**Activity:**
Return the lines below exactly, starting with the line that contains "Screen dimensions: 1920x965" and stopping after the last line.

**Provided records:**
-=-=-
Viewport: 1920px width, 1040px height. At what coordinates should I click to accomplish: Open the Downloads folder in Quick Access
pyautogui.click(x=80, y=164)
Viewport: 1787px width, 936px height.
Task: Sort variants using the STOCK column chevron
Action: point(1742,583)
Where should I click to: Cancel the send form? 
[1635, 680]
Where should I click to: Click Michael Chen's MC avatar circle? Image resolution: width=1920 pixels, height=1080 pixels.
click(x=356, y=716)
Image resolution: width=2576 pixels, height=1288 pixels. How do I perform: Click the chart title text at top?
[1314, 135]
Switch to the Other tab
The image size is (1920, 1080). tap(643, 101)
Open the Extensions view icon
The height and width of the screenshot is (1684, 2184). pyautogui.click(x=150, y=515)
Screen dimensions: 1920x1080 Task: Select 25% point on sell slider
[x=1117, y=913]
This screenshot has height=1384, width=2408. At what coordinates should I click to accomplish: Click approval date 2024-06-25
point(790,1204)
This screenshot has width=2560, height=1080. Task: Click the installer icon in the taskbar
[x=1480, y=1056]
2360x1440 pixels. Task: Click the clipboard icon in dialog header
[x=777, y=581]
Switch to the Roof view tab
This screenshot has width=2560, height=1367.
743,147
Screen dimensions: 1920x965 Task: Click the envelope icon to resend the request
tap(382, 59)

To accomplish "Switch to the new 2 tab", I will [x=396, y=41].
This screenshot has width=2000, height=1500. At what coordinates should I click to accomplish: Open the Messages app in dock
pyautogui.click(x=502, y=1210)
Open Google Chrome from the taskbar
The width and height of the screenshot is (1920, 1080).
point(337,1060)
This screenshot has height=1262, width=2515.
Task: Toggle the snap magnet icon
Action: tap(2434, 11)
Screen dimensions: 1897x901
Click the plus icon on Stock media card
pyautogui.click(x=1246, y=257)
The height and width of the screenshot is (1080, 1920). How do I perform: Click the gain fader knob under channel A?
-=-=-
**Reply:**
Screen dimensions: 1920x965 Task: Click the envelope icon to resend the request
tap(382, 59)

To accomplish "Switch to the new 2 tab", I will [x=396, y=41].
This screenshot has width=2000, height=1500. At what coordinates should I click to accomplish: Open the Messages app in dock
pyautogui.click(x=502, y=1210)
Open Google Chrome from the taskbar
The width and height of the screenshot is (1920, 1080).
point(337,1060)
This screenshot has height=1262, width=2515.
Task: Toggle the snap magnet icon
Action: tap(2434, 11)
Screen dimensions: 1897x901
Click the plus icon on Stock media card
pyautogui.click(x=1246, y=257)
The height and width of the screenshot is (1080, 1920). How do I perform: Click the gain fader knob under channel A?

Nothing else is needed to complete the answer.